Unser Präsident Dirk Roswandowicz hat darauf schon reagiert, indem er feststellte, hier habe ein mündiges Publikum, übrigens einschließlich der Fans aus St. Raphael und Göppingen, entschieden, wem es seine Unterstützung schenke. Aus meiner Sicht sind die Berliner einfach schlechte Gewinner. Sie sollten zur Kenntnis nehmen, dass Sympathien im Sport nicht befohlen werden können. Mich erstaunt schon, dass sich die Offiziellen der Füchse offenbar als letzte moralische Instanz des Welthandballs sehen. Emotionen gehören in unserem Sport einfach dazu, und wir beschweren uns auch nicht, wenn wir in Berlin ausgepfiffen werden.
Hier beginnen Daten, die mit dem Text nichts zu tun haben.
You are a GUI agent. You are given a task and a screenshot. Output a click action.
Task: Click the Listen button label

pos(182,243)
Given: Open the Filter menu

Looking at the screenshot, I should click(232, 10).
Gab es seitens des europäischen Verbandes eine Reaktion auf die Berliner Intervention?
Überhaupt nicht. Die Föderation hat sich von der Stimmung an den beiden Tagen vielmehr sehr angetan gezeigt.

Das Turnier ist Vergangenheit. Wie fällt ein erstes Saisonfazit Ihrerseits aus? 
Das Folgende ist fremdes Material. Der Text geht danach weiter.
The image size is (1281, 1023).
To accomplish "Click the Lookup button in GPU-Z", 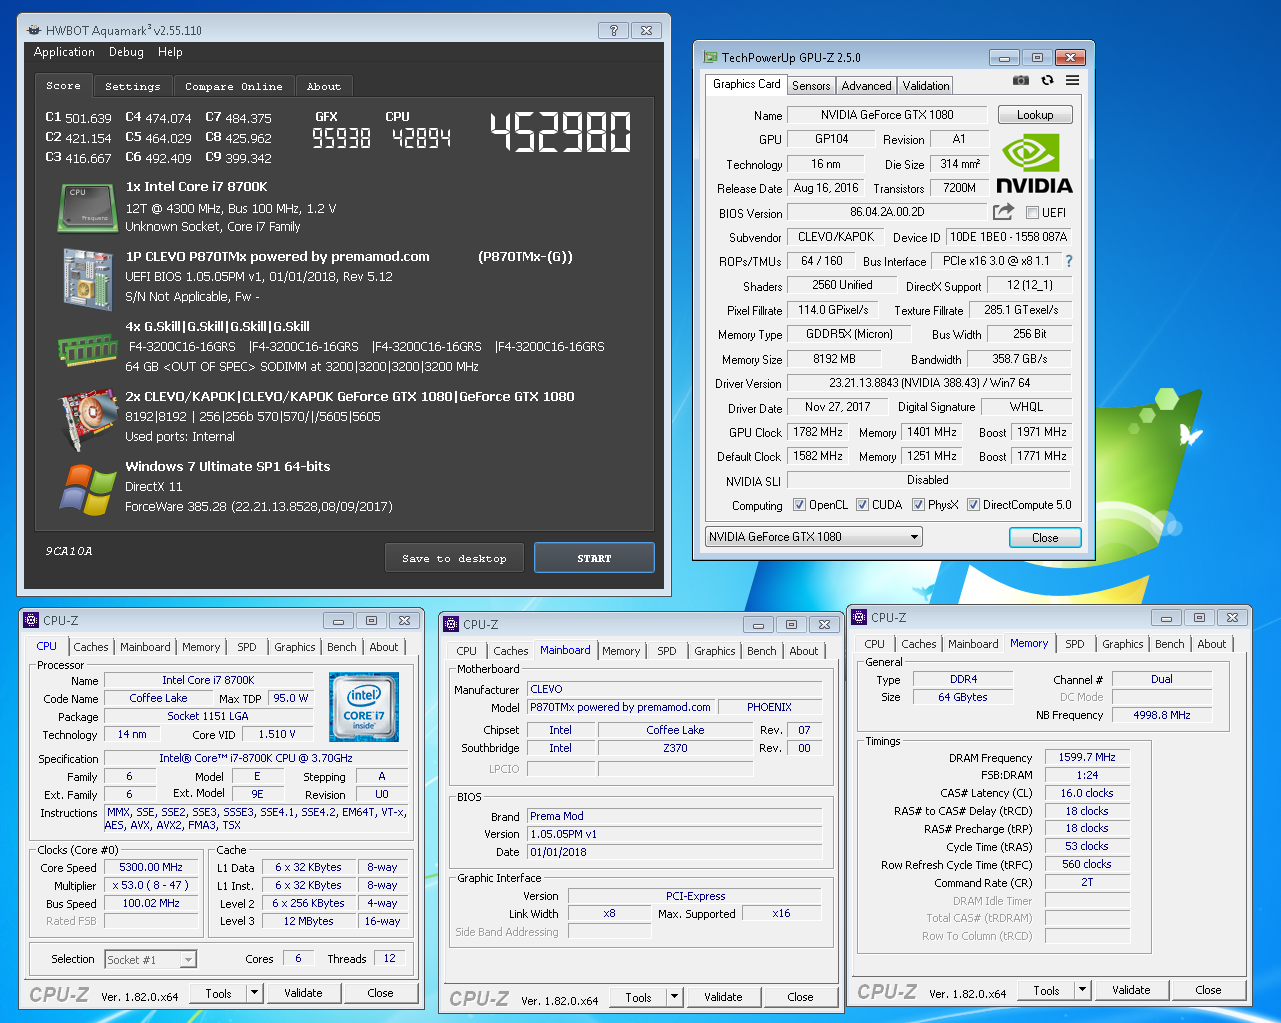I will (x=1035, y=115).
Das Turnier ist zwar vorbei, aber die Saison noch nicht ganz. Wir wollen auf jeden Fall in der letzten Partie unseren sehr guten vierten Rang in der Meisterschaft verteidigen. Dies wäre eine weitere Verbesserung gegenüber dem Vorjahr. Gelingt das, können wir mit der Saison unterm Strich zufrieden sein. Hinzu kommen noch zwei Teilnahmen an Pokalendrunden, dem deutschen Cup-Finale in Hamburg und eben dem EHF-Finale in Magdeburg. In der Meisterschaft, wo uns größere Ausfälle wie im Jahr davor die Niederlagen gegen Hannover und Minden erspart blieben, liegen wir diesmal vor solchen Teams wie Hannover, Kiel und Melsungen. Abgesehen davon, dass wir seit langem erstmals wieder vor Kiel stehen würden, dies sind alles Mannschaften, die vermutlich finanziell besser aufgestellt sind als wir.
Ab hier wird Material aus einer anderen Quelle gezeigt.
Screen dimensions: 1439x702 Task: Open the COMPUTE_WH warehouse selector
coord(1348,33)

Da wir gerade dabei sind: Wohin soll der Weg Ihrer Mannschaft in der kommenden Spielzeit führen?
Natürlich können wir nicht sagen, wir wollen Achter werden (lacht). Es gilt vielmehr, die Leistung aus dieser Saison zu bestätigen und uns wieder für einen internationalen Wettbewerb zu qualifizieren. Personell wird sich außer dem bereits gemeldeten Zugang des schwedischen Nationalspielers Albin Lagergren im rechten Rückraum nichts weiter tun.

Auch nicht beim Gummersbacher Kreisläufer Moritz Preuss, der ab 2019 einen Vertrag beim SCM besitzt?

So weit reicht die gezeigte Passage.